For its first half or so, Notes on a Scandal fits agreeably within the hallowed tradition of nasty English social comedies. As you would expect, Dench and Blanchett are nearly flawless, and their interactions are a constant push-pull of dominance and submission -- Barbara has the upper hand most of the time, but there is something willful and devious about the way Sheba can manipulate the older woman's infatuation, as well. Buoyed by Dench's acerbic jabs and making mincemeat out of the supporting cast (woe be to Bill Nighy and the emasculated teachers at the Academy who are merely pawns in the game), the film pops along at an agreeable, wicked clip. When Sheba's wrongdoings are finally exposed, however, everything curdles up: we have drawn-out shouting matches that are supposed to pass for (gulp) real drama, the characters' actions lose credibility (would Sheba really move in with Barbara?), and with a late revelation Barbara becomes less of a frustrated, complicated woman and more of a, well, monster. Notes on a Scandal is never less than involving throughout, and to the end we're propelled by the "what's going to happen next?" suspense of the narrative, but it adds up to a chilly exercise in inevitability -- good for a shock to the system, but less substantial than it thinks it is.

The Good Shepherd (2006, Dir. Robert DeNiro)

You know what I tell people when they ask why I don't use the word "the" when I talk about CIA? Do you put a "the" in front of God?
-- Richard Hayes, The Good Shepherd

Bobby DeNiro directing an epic about the skullduggery-laced history of the CIA? To people who had resigned themselves to seeing DeNiro in such fare as Meet the Fockers, this must have sounded like a blast of fresh air.
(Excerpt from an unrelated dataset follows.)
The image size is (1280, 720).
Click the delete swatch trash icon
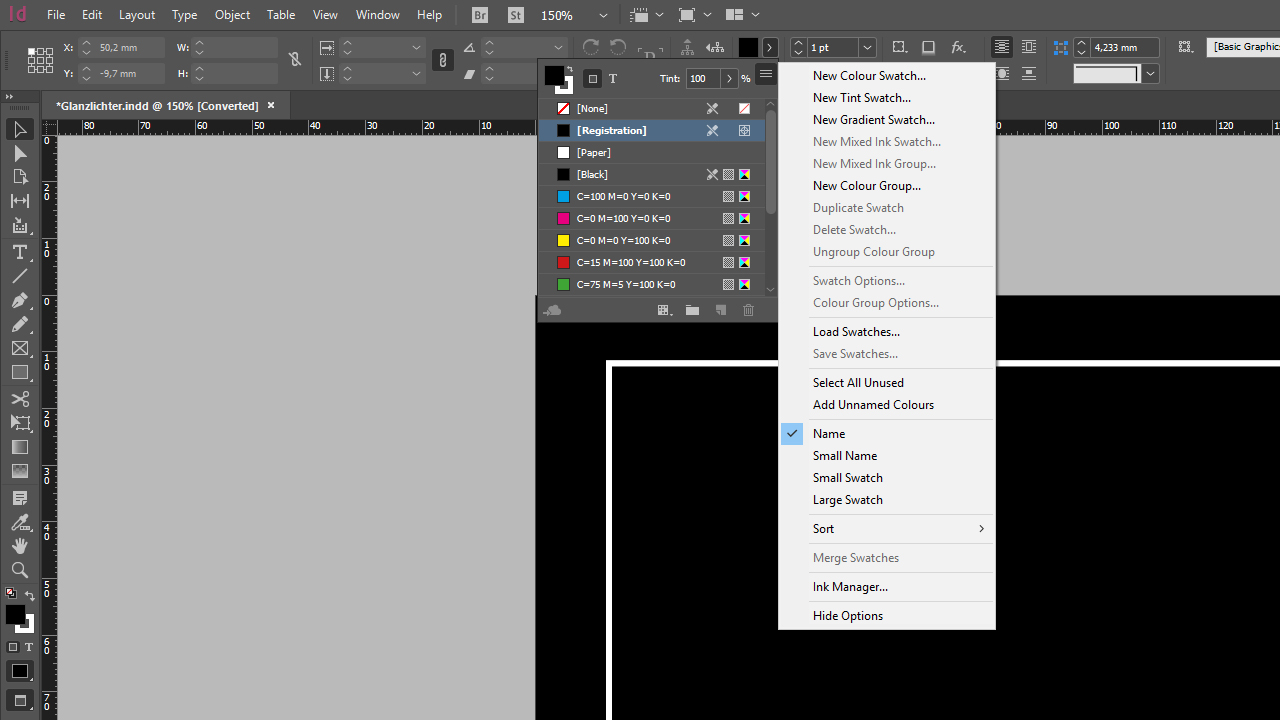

Count me among them, and I went into this one looking forward to a well-acted, literate, bracing account of our country's secret service, something that would satisfy the heart as well as the head. When the first images of the film wash over us -- a pinched Matt Damon as CIA officer Edward Wilson holding cryptic conversations with operatives and managing the Cuban missile crisis even as a mysterious reel of film shows up on his doorstep -- we're primed to see a good mystery unfold, tendrils of plot and conspiracy ready to unwind over the next few hours.

Alas, not meant to be. Unquestionably ambitious, with its heart in the right place, The Good Shepherd never reaches liftoff. Its scope is immense and mirrors The Godfather in its hero's progress -- beginning with the ascension of Wilson to Yale's Skull and Bones society in the 30s, the film follows him as he is recruited to the fledgling OSS (the future CIA) and manuevers his way to the top chain of command, and stands back and watches as he sacrifices loved ones, honor, and morality to ensure the safety of the family, er, I mean U.S. government ...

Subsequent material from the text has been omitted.